(About this task):
From the data below, set down exactly the lines between the one holding "Click the top-3" and the one holding "is (1200, 675).", inclusive, and no others.

++++++++++++++++++++

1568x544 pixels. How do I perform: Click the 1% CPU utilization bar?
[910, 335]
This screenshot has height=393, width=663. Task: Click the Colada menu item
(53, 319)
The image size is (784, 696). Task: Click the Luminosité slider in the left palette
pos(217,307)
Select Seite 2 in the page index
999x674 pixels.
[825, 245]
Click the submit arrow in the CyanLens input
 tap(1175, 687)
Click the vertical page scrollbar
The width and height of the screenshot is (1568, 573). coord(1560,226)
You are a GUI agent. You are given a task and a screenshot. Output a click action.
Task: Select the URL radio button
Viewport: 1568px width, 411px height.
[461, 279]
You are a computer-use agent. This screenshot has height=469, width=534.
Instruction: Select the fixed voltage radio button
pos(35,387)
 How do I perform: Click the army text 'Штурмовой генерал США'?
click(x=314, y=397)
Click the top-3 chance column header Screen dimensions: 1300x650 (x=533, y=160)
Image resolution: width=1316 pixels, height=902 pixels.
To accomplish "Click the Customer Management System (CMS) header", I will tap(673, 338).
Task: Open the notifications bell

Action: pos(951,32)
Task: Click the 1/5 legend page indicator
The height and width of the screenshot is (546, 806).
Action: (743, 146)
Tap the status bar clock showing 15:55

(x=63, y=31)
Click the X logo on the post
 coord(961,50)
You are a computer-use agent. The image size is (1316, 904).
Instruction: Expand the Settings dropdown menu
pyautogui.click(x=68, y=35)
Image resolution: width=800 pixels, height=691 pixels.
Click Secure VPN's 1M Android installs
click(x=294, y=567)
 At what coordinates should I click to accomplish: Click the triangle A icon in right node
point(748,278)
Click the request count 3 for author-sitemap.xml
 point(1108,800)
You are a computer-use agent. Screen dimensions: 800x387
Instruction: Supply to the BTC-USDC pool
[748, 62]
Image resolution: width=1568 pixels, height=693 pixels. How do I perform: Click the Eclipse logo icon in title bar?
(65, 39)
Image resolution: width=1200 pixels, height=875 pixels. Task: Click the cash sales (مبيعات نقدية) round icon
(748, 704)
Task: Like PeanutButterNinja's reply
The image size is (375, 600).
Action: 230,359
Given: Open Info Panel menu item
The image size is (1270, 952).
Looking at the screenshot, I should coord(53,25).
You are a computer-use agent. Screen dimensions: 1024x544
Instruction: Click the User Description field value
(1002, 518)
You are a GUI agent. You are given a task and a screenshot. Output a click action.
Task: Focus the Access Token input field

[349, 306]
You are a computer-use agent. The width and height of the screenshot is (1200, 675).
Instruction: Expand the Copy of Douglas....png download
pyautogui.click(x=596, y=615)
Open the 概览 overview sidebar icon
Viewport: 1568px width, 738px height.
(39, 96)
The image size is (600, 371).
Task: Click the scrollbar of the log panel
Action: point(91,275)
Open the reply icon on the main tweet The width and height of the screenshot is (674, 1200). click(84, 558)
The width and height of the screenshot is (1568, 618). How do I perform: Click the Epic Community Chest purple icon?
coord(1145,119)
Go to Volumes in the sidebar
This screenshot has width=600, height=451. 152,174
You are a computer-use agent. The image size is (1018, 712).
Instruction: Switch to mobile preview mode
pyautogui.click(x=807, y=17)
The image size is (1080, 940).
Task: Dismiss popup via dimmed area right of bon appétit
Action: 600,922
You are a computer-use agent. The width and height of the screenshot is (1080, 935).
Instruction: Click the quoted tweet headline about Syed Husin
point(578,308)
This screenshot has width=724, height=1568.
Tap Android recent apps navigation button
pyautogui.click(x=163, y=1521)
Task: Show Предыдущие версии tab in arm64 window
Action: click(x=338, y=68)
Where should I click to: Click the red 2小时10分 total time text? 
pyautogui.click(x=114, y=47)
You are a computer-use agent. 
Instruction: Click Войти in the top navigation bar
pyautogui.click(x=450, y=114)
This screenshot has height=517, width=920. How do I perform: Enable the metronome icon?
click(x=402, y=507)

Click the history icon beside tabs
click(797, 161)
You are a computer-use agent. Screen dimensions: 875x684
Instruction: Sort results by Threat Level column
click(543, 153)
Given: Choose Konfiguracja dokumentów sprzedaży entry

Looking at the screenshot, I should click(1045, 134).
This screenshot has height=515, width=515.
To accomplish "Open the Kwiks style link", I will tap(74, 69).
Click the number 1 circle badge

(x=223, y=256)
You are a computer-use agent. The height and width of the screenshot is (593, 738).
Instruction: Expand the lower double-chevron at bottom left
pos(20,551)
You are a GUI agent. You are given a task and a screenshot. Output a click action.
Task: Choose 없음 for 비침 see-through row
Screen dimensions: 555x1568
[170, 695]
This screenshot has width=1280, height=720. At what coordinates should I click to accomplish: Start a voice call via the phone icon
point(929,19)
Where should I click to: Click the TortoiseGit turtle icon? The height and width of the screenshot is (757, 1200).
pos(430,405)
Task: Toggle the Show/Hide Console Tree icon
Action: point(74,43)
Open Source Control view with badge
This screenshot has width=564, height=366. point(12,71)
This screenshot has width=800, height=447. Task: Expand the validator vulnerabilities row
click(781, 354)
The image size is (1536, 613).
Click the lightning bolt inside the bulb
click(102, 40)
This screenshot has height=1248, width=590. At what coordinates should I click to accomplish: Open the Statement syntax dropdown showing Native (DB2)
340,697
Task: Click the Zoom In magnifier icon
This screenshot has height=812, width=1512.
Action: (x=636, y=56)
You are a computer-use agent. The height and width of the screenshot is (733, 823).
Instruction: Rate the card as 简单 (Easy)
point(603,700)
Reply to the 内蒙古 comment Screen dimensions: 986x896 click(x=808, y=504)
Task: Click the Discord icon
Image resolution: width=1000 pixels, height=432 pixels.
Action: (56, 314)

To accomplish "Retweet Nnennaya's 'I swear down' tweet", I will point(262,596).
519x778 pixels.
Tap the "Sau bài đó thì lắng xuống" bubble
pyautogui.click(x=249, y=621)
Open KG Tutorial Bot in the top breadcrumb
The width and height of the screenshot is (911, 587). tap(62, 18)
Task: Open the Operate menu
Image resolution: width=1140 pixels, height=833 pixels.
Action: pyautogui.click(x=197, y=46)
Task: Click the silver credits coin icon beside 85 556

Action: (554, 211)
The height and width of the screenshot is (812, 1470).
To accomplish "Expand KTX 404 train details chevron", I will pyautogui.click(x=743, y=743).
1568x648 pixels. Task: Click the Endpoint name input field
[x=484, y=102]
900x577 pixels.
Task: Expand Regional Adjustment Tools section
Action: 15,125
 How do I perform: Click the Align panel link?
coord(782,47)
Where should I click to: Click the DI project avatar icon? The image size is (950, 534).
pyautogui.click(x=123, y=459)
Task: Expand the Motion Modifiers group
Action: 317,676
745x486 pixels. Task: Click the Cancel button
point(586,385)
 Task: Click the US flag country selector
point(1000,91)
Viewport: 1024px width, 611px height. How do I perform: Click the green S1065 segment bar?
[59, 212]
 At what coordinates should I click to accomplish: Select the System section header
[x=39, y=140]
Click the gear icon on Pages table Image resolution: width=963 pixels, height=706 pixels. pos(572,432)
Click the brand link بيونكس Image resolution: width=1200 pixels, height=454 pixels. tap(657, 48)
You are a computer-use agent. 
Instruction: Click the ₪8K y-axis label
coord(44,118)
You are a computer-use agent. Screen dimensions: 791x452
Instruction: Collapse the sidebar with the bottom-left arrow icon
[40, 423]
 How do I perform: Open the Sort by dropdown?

++++++++++++++++++++

(Task response):
Click the top-3 chance column header Screen dimensions: 1300x650 (x=533, y=160)
Image resolution: width=1316 pixels, height=902 pixels.
To accomplish "Click the Customer Management System (CMS) header", I will tap(673, 338).
Task: Open the notifications bell

Action: pos(951,32)
Task: Click the 1/5 legend page indicator
The height and width of the screenshot is (546, 806).
Action: (743, 146)
Tap the status bar clock showing 15:55

(x=63, y=31)
Click the X logo on the post
 coord(961,50)
You are a computer-use agent. The image size is (1316, 904).
Instruction: Expand the Settings dropdown menu
pyautogui.click(x=68, y=35)
Image resolution: width=800 pixels, height=691 pixels.
Click Secure VPN's 1M Android installs
click(x=294, y=567)
 At what coordinates should I click to accomplish: Click the triangle A icon in right node
point(748,278)
Click the request count 3 for author-sitemap.xml
 point(1108,800)
You are a computer-use agent. Screen dimensions: 800x387
Instruction: Supply to the BTC-USDC pool
[748, 62]
Image resolution: width=1568 pixels, height=693 pixels. How do I perform: Click the Eclipse logo icon in title bar?
(65, 39)
Image resolution: width=1200 pixels, height=875 pixels. Task: Click the cash sales (مبيعات نقدية) round icon
(748, 704)
Task: Like PeanutButterNinja's reply
The image size is (375, 600).
Action: 230,359
Given: Open Info Panel menu item
The image size is (1270, 952).
Looking at the screenshot, I should coord(53,25).
You are a computer-use agent. Screen dimensions: 1024x544
Instruction: Click the User Description field value
(1002, 518)
You are a GUI agent. You are given a task and a screenshot. Output a click action.
Task: Focus the Access Token input field

[349, 306]
You are a computer-use agent. The width and height of the screenshot is (1200, 675).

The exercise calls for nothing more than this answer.